この作品は、エラルド・ヴォロンテ(ts)の代表的傑作と言われている1枚だそうです。1922年にイタリアに生まれた彼は、ダンス・バンドでバイオリンを演奏した後の1936年に、テナーを始めました。オーケストラで演奏をする一方で、1940年代後半からはいち早くバップにも取組み、常に進歩的な姿勢でジャズに取組んできたそうです。1963年吹込みの「my point of view」では、コルトレーンの影響を感じさせるモード手法で力強い演奏で、評判になったそうです。
欧州ジャズがその独自性を示し始めた1960年代後半に、Giovanni Tommaso(b), Franco Tonani(d), Franco D'Andrea(p)というこの時代の旗手達に含め、Dino Piana(tb)を加えてクィンテットで吹き込んだ作品です。

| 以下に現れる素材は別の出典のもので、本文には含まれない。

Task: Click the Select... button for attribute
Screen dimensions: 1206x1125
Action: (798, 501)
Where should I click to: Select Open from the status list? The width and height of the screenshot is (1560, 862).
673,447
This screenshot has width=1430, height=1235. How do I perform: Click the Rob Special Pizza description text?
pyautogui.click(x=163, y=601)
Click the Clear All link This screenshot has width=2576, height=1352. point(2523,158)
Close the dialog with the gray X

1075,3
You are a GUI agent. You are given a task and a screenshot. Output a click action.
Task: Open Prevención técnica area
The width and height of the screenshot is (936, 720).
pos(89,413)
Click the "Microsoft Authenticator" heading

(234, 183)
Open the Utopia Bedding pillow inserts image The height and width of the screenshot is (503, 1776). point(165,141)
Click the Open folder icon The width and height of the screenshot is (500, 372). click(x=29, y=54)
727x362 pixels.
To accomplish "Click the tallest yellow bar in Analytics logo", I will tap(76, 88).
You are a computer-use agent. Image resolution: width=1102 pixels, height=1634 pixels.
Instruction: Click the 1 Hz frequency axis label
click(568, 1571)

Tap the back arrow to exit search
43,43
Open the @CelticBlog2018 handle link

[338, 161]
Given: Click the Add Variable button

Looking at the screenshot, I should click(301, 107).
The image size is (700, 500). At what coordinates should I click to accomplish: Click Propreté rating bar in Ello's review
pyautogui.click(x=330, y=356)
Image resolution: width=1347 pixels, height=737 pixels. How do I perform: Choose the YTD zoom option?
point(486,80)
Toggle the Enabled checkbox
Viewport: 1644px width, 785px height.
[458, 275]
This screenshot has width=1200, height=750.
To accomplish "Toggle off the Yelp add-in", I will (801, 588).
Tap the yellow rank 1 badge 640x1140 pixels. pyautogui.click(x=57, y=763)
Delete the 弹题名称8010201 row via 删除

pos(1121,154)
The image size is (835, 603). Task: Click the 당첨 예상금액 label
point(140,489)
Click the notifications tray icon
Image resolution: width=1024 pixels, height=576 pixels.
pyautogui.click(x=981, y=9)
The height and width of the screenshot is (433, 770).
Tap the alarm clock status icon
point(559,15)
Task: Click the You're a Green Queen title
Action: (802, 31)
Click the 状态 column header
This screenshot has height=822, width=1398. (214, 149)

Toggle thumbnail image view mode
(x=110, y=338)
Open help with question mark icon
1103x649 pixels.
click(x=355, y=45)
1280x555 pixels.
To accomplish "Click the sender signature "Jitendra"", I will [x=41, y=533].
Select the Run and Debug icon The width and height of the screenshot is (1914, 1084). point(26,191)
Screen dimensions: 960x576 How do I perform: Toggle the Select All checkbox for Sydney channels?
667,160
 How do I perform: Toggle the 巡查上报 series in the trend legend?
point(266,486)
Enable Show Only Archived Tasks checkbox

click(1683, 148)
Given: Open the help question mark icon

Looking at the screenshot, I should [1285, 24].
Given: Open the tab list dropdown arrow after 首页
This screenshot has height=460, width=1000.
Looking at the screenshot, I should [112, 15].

コルトレーンが具現化していったモード手法のみならず、オーネット・コールマンが提示したフリーの手法が、イタリアで花開いていることを見事に示している1枚です。重要点は、独自性があること。これはヴォロンテやダンドレアの個性が発揮されていることもあるのですが、僕にはヨーロッパ独自のものを感じます。汗が飛び散る熱気で推し進める本家アメリカに対して、静寂のバランスをいかに傾けて行くかを考えているような感じだ。欧州ジャズに対してよく用いられる「知的でクールで」という表現は、まさにこの辺りを指しているのであろう。必聴の1枚です。